Charities excel in cajoling us into reaching into our wallets to help the less fortunate, whether it's families trapped in the Darfur chaos or a brave child fighting a terminal diagnosis in an oncology ward. But charities also have an obligation to invest their hard-earned donations wisely. And I've seen no evidence that many nonprofits know how to invest even as well as my 14-year-old son.
As an occasional contributor to the Chronicle of Philanthropy, I've run across stunning examples of investment mismanagement. One board, for instance, directed $500,000 into a noninterest-bearing account because they thought a charity's money couldn't generate interest.
An outside expert from BoardSource, which is devoted to helping nonprofits function better, convinced the board that generating a profit from their donations was not only legal, but an excellent goal.
When she paid a visit a few months later, however, the board had executed a hazardous U-turn and was talking about throwing a lot of cash at small speculative stocks.
Meanwhile, a well-known charity in San Diego, which once had $150 million in assets, stupidly gambled it all on tech stocks and lost big-time. I'm sure its benefactors would have been livid if they knew how quickly their donations had shrunk to roughly $50 million.
It's not hard to appreciate why so many charities fail to invest wisely. Often, nonprofits are created by passionate people who want to rescue rain forests, fight illiteracy or save blighted neighborhoods, but they've never even heard of modern portfolio theory. Many charitable boards wouldn't know where to begin to fashion investment portfolios that appropriately balance the financial risks they are willing to assume with the financial rewards they hope to gain.

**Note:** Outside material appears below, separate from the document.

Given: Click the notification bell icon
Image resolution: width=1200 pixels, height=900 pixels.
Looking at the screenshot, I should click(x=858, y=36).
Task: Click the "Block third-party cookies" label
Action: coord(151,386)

For many board members, a charity's biggest risk is failing to raise enough money to meet their fundraising goals. Potentially losing this cash through boneheaded financial moves isn't something they dwell upon.
Seeking outside help may seem like the obvious answer for charities, but there are hidden hazards in following that course. Sandra Champion, who is principal of Champion Partners, a consulting firm in Savannah, Ga., that advises nonprofits on financial practices, says cultures clash when charitable-minded people meet in a conference room with financial experts.